La coproscopie apporte une idée sur l’état sanitaire de l’élevage (coccidies, Giardia, Toxocara). Elle est nécessaire en première intention, même quand tout va bien. La charge parasitaire devrait ainsi être évaluée 1 fois par an.

Des prélèvements sont effectués chez les chiots, les adultes en anœstrus et les chiennes en gestation et en lactation. En élevage, il est possible de réaliser des coproscopies poolées, en regroupant les prélèvements des animaux de chacune de ces catégories.

Pour chaque individu, les fèces sont récoltées 3 jours de suite. Les diarrhées avec des fèces liquides provoquent une dilution des agents, elles biaisent parfois les résultats. Un résultat négatif conduit à réitérer les prélèvements 10 jours plus tard.

Polymerase chain reaction

La PCR permet l’identification de virus, voire de certains parasites digestifs. Cette technique, très sensible, ne recherche cependant qu’un seul agent pathogène à la fois. Ainsi, lors de diarrhée sévère ou de mortalité subite au périsevrage, l’action d’un parvovirus est à suspecter, et une PCR parvovirus doit être réalisée.

TRAITEMENT ET PRÉVENTION

Présence de signes cliniques

L’état de déshydratation de l’animal conditionne son hospitalisation et sa mise sous perfusion intraveineuse. Les absorbants intestinaux fixent les bactéries, limitent les phénomènes sécrétoires et retiennent l’eau : à ce titre, la montmorillonite est 20 fois plus efficace que le kaolin. Les traitements spécifiques (antiparasitaires, antibiotiques) sont adaptés selon les résultats des examens de laboratoire.

La qualité des aliments et leur fractionnement améliorent le score fécal. Les litières sont renouvelées quotidiennement. Lors de l’introduction d’un nouvel animal, la mise en quarantaine de celui-ci est nécessaire avant son introduction dans la collectivité. Lorsque des signes cliniques apparaissent, les animaux atteints doivent être isolés (infirmerie de l’élevage ou hospitalisation).

Prophylaxie sanitaire

Les diarrhées du chiot sont un phénomène complexe, elles nécessitent une approche globale.

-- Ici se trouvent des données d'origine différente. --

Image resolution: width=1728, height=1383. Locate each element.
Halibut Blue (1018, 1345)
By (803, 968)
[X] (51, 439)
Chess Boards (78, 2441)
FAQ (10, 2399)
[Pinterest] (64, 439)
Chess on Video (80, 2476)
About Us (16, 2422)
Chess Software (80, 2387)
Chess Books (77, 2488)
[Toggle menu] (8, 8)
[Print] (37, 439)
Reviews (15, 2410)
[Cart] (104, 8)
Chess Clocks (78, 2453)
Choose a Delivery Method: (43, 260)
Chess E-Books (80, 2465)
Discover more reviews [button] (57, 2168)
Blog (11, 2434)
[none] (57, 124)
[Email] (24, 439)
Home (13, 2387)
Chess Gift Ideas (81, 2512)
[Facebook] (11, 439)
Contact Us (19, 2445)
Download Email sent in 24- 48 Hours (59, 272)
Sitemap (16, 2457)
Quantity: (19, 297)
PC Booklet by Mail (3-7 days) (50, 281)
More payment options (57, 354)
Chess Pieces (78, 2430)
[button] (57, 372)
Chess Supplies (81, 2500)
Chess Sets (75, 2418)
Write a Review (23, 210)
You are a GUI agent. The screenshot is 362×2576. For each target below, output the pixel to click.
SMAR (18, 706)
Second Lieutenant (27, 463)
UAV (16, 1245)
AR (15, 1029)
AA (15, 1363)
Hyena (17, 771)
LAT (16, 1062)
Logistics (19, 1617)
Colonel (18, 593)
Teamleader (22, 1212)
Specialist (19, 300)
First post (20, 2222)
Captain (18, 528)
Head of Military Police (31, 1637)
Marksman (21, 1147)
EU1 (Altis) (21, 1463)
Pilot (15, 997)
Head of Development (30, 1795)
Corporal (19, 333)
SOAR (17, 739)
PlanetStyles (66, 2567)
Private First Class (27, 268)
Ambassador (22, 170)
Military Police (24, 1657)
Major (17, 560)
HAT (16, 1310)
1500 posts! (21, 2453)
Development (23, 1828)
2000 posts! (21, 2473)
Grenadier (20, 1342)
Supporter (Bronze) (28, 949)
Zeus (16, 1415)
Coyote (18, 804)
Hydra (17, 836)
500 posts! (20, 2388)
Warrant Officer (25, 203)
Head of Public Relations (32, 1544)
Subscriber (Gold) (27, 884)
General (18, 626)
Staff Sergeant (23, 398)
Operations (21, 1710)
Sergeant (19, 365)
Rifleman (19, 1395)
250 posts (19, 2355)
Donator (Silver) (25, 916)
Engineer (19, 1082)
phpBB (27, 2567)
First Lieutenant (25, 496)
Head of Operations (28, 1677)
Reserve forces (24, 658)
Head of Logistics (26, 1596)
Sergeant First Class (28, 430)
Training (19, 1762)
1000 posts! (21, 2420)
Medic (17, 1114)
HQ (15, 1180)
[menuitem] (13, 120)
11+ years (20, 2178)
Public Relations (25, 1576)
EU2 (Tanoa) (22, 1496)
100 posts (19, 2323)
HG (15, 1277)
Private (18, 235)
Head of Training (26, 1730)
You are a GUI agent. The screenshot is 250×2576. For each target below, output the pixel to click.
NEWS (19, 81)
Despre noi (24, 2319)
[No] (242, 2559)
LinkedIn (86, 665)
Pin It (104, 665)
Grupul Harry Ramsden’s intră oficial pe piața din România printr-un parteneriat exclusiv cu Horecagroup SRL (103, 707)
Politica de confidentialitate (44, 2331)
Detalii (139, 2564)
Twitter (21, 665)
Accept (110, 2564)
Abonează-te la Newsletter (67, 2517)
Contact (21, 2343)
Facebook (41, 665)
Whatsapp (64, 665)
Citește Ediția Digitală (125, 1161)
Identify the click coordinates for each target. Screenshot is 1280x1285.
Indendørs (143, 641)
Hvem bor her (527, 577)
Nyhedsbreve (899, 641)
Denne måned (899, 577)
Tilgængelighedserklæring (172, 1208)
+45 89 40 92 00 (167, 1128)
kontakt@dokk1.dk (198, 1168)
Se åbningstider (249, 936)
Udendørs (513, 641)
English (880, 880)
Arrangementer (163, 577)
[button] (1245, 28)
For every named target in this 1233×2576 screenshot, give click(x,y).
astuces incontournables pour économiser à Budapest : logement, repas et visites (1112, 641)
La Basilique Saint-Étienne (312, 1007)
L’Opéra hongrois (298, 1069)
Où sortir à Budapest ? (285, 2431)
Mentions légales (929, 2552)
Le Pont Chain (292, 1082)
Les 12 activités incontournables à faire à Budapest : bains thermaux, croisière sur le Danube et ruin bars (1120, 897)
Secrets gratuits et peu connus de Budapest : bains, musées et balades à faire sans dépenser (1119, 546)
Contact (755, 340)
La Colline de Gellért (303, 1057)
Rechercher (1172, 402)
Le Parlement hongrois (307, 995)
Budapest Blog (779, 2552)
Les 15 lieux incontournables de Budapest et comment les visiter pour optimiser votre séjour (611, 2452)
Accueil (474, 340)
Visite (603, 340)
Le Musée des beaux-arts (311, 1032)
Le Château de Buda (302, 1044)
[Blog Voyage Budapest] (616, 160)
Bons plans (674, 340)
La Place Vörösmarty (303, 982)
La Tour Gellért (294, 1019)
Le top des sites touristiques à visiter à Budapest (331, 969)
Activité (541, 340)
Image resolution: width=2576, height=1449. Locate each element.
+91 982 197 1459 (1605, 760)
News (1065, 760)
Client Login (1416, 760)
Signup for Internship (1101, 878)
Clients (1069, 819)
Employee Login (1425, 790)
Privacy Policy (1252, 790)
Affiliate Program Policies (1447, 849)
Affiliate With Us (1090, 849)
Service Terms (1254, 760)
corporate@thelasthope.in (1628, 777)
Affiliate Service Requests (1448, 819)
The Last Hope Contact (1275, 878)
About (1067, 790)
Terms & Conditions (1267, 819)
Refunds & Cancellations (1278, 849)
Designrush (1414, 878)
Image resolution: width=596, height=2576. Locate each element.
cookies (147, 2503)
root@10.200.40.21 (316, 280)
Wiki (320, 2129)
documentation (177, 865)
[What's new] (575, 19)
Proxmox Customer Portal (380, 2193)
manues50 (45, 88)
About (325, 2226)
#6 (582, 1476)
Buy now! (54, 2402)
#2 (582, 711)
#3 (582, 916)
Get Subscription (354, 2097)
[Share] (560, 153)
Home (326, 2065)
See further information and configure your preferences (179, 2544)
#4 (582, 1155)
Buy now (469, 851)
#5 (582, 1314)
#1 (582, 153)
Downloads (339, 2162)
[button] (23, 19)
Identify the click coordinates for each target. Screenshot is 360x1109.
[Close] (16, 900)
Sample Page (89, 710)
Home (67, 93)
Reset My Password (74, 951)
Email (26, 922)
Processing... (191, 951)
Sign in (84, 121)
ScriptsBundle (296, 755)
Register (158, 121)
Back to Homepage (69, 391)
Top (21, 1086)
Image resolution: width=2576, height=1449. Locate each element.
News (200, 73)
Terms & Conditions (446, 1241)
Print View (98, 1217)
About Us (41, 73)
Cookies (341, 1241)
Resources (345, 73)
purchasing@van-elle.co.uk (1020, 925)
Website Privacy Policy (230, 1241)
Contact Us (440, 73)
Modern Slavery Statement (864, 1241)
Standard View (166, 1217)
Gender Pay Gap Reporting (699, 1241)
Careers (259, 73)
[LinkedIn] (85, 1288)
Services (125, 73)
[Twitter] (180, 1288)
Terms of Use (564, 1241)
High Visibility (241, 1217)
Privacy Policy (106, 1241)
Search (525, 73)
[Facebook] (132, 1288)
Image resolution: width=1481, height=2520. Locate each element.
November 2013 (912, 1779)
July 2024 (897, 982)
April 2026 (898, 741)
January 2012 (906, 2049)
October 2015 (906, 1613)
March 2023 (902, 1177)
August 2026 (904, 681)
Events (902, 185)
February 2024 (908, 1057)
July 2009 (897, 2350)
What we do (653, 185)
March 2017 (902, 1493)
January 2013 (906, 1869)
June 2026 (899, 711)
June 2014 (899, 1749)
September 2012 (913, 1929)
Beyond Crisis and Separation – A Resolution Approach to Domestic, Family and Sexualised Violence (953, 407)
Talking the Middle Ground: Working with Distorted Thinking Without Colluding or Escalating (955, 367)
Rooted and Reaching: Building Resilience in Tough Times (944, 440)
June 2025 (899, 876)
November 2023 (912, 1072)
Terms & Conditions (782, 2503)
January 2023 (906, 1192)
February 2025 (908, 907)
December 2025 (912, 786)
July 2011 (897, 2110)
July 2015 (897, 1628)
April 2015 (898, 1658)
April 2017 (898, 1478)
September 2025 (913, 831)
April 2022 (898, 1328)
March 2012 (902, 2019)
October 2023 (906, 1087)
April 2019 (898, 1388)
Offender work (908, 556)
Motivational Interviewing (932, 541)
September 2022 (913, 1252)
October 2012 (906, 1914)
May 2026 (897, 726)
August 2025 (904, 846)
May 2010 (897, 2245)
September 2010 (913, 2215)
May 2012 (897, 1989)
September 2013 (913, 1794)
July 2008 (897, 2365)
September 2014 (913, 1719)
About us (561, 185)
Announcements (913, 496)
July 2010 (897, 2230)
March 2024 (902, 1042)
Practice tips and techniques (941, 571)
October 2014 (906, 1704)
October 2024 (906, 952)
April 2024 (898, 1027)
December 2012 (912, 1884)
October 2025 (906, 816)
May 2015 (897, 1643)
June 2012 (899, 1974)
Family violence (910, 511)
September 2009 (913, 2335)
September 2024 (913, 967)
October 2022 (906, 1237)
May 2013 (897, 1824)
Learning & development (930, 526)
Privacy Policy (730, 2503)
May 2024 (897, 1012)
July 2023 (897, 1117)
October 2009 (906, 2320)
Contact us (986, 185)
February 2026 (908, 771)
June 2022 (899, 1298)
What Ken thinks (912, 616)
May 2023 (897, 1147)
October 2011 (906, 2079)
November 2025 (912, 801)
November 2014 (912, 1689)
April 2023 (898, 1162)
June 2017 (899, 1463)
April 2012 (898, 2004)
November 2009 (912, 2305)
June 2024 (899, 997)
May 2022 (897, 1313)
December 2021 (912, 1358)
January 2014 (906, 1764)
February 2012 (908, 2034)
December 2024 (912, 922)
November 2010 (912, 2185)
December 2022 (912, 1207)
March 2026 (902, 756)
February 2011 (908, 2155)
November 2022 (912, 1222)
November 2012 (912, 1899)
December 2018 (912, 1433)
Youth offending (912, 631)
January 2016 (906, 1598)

Mettre en œuvre une prophylaxie sanitaire est fondamental pour le traitement. Le nettoyage inclut une phase mécanique, l’utilisation de détergents et le rinçage des surfaces. La désinfection est ciblée contre l’agent pathogène identifié, avec un temps de contact respecté. Le parvovirus est sensible à l’eau de Javel, mais celle-ci favorise la sporulation des coccidies et augmente leur vitesse de réinfestation. Les ammoniums quaternaires sont utilisés pour lutter contre les Giardia.

Prophylaxie médicale

La prophylaxie médicale comprend un traitement contre Toxocara, qui doit être systématiquement appliqué à l’âge de 2 semaines, puis tous les 15 jours jusqu’au sevrage.

Un traitement contre les coccidioses est à prévoir 4 ou 5 jours après une période de stress (transport, sevrage).

  • 1 Grellet A. et coll. Prevalence of Tritrichomonas foetus in puppies from french breeding kennels. Ecvim congress. Toulouse (France) 2010.

  • 2 Grellet A., Feugier A., Chastant S. et coll. Validation of a fecal scoring scale in puppies during the weaning period. Preventive Veterinary Medicine 2012, 106 : 315-323.